[Exercise text — start]

Intended for healthcare professionals


Models of cardiac rehabilitation

BMJ 1998; 316 doi: (Published 02 May 1998) Cite this as: BMJ 1998;316:1329

Multidisciplinary rehabilitation is worthwhile, but how is it best delivered?

  1. D P de Bono, Professor of cardiology (daviddebono{at}
  1. Department of Medicine and Therapeutics, University of Leicester, Glenfield Hospital, Leicester LE3 9QP

    Papers p 1354

    The survey by Lewin and colleagues of cardiac rehabilitation in the United Kingdom paints a picture of services predominantly provided by nurses and physiotherapists, with little formal input from physicians or psychologists, and a need both for more extensive use of validated methods of assessment and of formal audit (p 1354).1 Clinicians will bristle (I bristled) at the insinuation that they are not involved in rehabilitation. Cardiac and general medical outpatients clinics are full, we say, of patients being followed up after myocardial infarction or cardiac surgery. In theory (our theory) this should run parallel with and form part of the formal rehabilitation process. In practice, it often does not. Ten minutes of structured consultant time in the context of a rehabilitation process may be more valuable and more cost effective than an isolated 10 minutes in the middle of a busy outpatient clinic. Reorganisation to implement this would be feasible, but care would be needed to preserve valuable features such as continuity of care.

    The issue of psychological input is more difficult. There is good evidence that psychological morbidity, particularly depressive illness, is common after infarction.2 However, intervention intended to counteract it has sometimes had paradoxical results and should certainly not be divorced from other rehabilitation measures.3 Given a relative shortage of clinical psychologists, the best strategy is probably to use a well validated assessment instrument to identify patients at risk and to concentrate resources on them.

    An important issue which is not addressed in the survey is the extent to which cardiac rehabilitation should be hospital or community based. Rehabilitation guidelines rightly emphasise the need for a seamless rehabilitation service extending from acute hospital care into long term community follow up.4 However, few services have been successfully developed which actually provide this, and the idea sits uneasily with traditional ideas about the scope of secondary and primary care, or divisions between purchaser and provider. The concept of a rehabilitation cardiologist, from either a hospital or primary care background, who could provide a bridge between hospital and community rehabilitation is an attractive one, but is largely unproved. To what extent is it legitimate to separate cardiac rehabilitation from rehabilitation services in general? In many hospitals cardiac rehabilitation has evolved in isolation from rehabilitation linked to other specialist services, or from general rehabilitation aimed at the elderly. In our hospital the median age for cardiac surgery is now 65, and such traditional distinctions may need to be rethought.

[Exercise text — finish]

[Problems to work on]
• A. Answer these questions from the editorial on cardiac rehabilitation:
(i) According to the survey, which two professions predominantly provide cardiac rehabilitation services in the United Kingdom?
(ii) Which form of psychological morbidity does the editorial name as particularly common after infarction?
(iii) What is the median age for cardiac surgery in the author's hospital?
• B. Write a continuation of the editorial on cardiac rehabilitation, beginning right after its final sentence.
Nothing in the records is needed for this work.

[Dataset excerpts — start]

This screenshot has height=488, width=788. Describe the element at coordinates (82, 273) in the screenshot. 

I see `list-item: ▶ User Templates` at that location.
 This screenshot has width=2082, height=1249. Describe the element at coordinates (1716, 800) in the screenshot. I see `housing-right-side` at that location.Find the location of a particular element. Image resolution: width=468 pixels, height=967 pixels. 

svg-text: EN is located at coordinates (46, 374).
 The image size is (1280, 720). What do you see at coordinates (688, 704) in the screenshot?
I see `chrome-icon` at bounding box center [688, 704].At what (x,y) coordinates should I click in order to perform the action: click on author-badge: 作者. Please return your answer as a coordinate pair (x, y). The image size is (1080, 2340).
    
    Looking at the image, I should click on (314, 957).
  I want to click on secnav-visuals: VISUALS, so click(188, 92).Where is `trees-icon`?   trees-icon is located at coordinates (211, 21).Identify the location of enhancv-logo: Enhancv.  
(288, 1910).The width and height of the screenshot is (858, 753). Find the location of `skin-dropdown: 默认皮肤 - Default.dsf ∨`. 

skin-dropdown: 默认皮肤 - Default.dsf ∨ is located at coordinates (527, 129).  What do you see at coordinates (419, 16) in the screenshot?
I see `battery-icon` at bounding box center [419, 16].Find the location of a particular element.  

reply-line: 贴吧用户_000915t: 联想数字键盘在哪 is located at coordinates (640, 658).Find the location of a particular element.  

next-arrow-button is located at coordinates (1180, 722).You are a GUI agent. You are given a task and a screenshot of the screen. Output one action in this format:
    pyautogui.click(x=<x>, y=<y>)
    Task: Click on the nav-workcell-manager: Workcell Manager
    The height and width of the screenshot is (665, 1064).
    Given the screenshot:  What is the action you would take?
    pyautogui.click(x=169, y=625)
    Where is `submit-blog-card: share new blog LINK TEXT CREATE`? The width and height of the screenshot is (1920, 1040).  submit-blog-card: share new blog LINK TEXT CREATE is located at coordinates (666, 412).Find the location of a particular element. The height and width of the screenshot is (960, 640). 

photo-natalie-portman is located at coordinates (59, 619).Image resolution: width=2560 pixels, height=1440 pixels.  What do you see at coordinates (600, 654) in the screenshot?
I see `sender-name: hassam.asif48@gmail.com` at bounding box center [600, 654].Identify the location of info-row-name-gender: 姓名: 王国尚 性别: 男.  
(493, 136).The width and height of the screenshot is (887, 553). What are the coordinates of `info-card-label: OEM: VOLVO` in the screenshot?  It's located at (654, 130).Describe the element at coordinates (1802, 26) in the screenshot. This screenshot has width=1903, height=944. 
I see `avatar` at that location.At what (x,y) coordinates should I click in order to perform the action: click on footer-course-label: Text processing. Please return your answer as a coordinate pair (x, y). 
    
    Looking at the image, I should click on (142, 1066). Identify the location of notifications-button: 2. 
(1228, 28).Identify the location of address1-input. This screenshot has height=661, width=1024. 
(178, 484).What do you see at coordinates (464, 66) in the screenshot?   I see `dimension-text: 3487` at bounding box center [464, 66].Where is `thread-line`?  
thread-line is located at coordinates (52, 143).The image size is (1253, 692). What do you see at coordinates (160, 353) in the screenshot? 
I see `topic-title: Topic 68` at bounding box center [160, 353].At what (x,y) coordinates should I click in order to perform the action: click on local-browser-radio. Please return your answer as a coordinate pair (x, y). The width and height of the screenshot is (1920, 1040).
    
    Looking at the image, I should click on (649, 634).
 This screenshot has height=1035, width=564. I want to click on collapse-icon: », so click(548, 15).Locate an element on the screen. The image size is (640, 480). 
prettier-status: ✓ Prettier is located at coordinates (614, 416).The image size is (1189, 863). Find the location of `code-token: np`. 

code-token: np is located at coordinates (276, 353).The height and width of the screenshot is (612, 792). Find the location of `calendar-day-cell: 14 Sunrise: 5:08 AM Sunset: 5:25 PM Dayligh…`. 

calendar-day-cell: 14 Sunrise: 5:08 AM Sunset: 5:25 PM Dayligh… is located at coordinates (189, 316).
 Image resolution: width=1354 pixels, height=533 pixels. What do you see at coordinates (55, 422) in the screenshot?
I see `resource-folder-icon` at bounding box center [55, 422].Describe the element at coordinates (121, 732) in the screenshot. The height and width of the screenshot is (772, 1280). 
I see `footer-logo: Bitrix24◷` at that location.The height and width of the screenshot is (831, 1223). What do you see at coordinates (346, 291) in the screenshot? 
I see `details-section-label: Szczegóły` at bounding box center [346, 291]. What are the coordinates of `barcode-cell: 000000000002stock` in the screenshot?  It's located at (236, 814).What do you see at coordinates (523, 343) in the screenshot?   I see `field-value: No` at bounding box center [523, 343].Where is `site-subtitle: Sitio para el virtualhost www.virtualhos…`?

[Dataset excerpts — finish]

[Solved tasks]
• A.
(i) Nurses and physiotherapists.
(ii) Depressive illness.
(iii) 65.

• B.
    The survey also mentions resources. Until relatively recently the inability of clinical trials of exercise based cardiac rehabilitation programmes to show benefit in terms of survival put them at a disadvantage in competing for resources in a cash limited health service. There is now recognition that cardiac rehabilitation in a wider sense—encompassing secondary prevention and other multdisciplinary interventions—is worthwhile. But the deferred and sometimes unspectacular nature of its benefits mean that it inevitably loses out to more urgent imperatives such as acute admissions and dealing with waiting lists—a problem not limited to cardiac rehabilitation.5 There is a temptation to set up token services whose inadequacies are cconcealed until they are properly audited.

    The recognition in Our Healthier Nation of the importance of prevention and rehabilitation is welcome,6 but it remains to be seen whether this is backed up by resources. The shift of emphasis from general practitioner fundholding to community commissioning may provide a unique opportunity to set up integrated rehabilitation services. In addition, a greater emphasis on return to work should encourage links with occupational health services. Meanwhile, the onus is on the rehabilitation community to come up with clinically and economically effective models from which to deliver optimal rehabilitation.